### AVAILABLE RECORDS
====

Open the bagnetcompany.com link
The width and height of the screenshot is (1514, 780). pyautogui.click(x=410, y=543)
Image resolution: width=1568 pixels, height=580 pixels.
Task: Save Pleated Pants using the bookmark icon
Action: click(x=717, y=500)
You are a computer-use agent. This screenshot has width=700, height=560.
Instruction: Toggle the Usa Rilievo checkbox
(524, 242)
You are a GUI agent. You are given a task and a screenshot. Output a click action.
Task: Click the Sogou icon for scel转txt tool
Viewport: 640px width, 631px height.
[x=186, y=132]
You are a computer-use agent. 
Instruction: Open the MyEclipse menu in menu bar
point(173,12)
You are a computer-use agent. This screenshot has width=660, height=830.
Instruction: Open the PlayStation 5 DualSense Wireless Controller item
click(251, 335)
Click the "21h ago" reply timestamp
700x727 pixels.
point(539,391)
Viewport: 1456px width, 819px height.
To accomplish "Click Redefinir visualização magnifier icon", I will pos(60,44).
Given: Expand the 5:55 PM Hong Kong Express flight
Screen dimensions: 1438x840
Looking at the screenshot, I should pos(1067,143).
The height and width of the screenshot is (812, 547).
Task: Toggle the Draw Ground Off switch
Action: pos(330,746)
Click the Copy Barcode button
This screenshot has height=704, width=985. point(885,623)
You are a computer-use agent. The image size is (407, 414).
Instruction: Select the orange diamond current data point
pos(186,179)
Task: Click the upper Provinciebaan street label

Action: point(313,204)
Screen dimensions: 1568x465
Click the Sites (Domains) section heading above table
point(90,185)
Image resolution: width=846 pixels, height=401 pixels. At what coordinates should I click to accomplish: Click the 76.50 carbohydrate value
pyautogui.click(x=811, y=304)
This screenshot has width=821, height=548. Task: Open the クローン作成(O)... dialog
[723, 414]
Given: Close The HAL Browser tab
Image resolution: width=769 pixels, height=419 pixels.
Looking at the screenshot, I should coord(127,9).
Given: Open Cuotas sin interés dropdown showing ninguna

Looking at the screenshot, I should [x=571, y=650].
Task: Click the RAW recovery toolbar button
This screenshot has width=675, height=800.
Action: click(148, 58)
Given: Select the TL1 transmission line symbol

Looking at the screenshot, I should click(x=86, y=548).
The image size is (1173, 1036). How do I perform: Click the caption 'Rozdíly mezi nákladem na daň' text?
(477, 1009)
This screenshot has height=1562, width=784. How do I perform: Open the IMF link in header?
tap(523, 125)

====

From the line containing "You are a computer-use agent. The" down to the last line of the material, each line is to be retyped exactly; no other lines belong in the answer.

You are a computer-use agent. The image size is (407, 414).
Instruction: Select the orange diamond current data point
pos(186,179)
Task: Click the upper Provinciebaan street label

Action: point(313,204)
Screen dimensions: 1568x465
Click the Sites (Domains) section heading above table
point(90,185)
Image resolution: width=846 pixels, height=401 pixels. At what coordinates should I click to accomplish: Click the 76.50 carbohydrate value
pyautogui.click(x=811, y=304)
This screenshot has width=821, height=548. Task: Open the クローン作成(O)... dialog
[723, 414]
Given: Close The HAL Browser tab
Image resolution: width=769 pixels, height=419 pixels.
Looking at the screenshot, I should coord(127,9).
Given: Open Cuotas sin interés dropdown showing ninguna

Looking at the screenshot, I should [x=571, y=650].
Task: Click the RAW recovery toolbar button
This screenshot has width=675, height=800.
Action: click(148, 58)
Given: Select the TL1 transmission line symbol

Looking at the screenshot, I should click(x=86, y=548).
The image size is (1173, 1036). How do I perform: Click the caption 'Rozdíly mezi nákladem na daň' text?
(477, 1009)
This screenshot has height=1562, width=784. How do I perform: Open the IMF link in header?
tap(523, 125)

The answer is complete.